In the Darkest Hour review, which guitarist did the band lose after Deliver Us?

TEXT TO READ.
>> START
Review: Darkest Hour - Godless Prophets & The Migrant Flora
Back when the New Wave of American Heavy Metal was in full swing, Darkest Hour were responsible for melodeath darkhorses like Hidden Hands of A Sadist Nation, Undoing Ruin, and Deliver Us, where vocalist John Henry’s hardcore bark and the occasional breakdown was enough to get them lumped into the metalcore pack. After Deliver Us, Darkest Hour lost guitarist Kris Norris, a major blow for the band and the albums that followed, as The Eternal Return, The Human Romance, and especially the Sumerian Records-released Darkest Hour suffer from a combination of overreach and desperation: Eternal Return goes darker and heavier, but winds up contrived; Human Romance opts for an uninspired thrash approach; and the self-titled is a uncomfortably poppy affair that registers as their least interesting to date.
>> END
DATA SUPPLIED.
>> START
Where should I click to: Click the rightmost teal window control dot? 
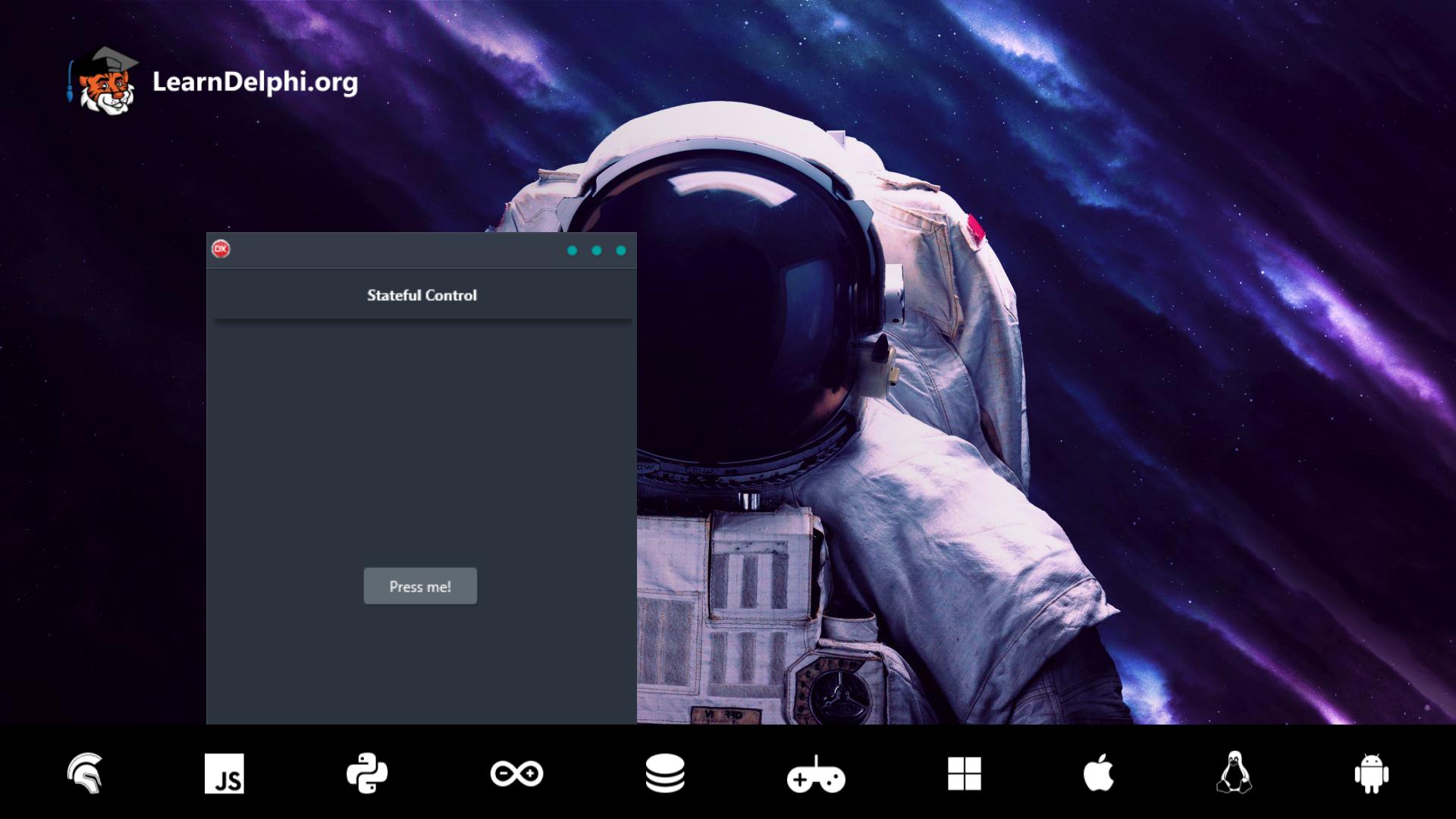[x=621, y=250]
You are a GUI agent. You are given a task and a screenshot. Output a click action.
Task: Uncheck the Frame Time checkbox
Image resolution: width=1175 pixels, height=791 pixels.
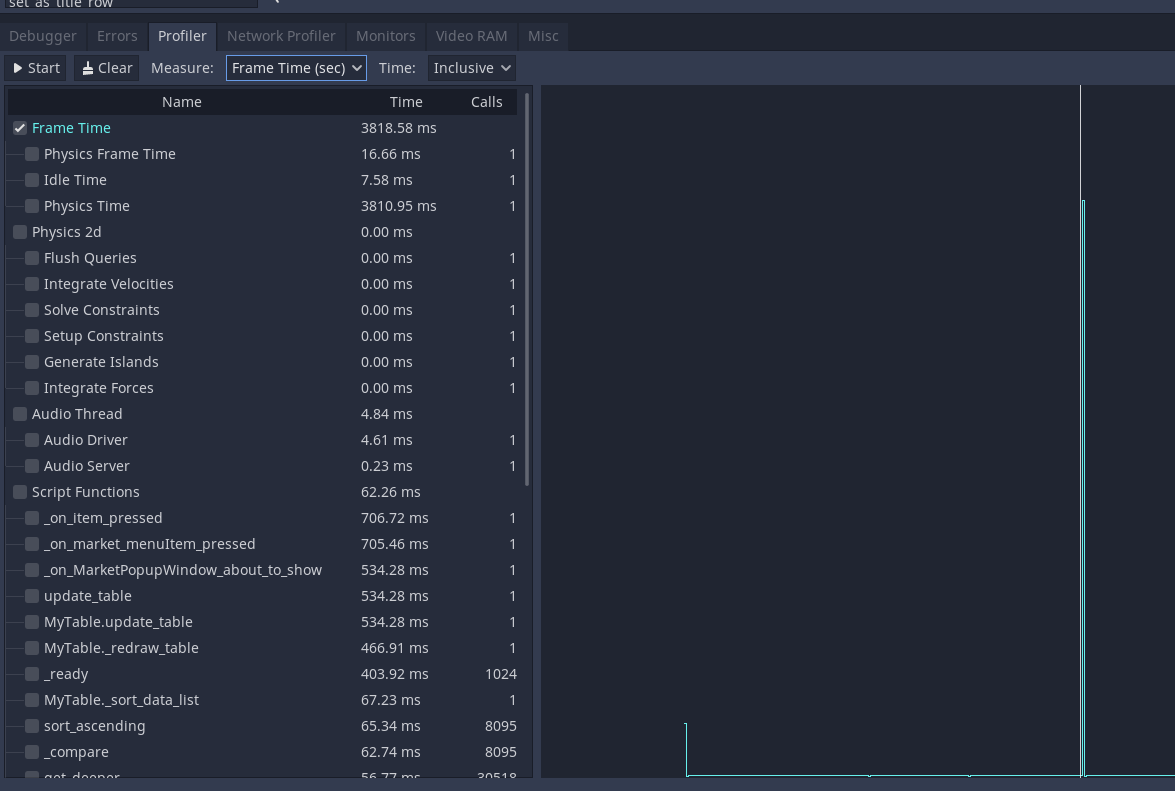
>> END
RESULT OF THE EXERCISE. Kris Norris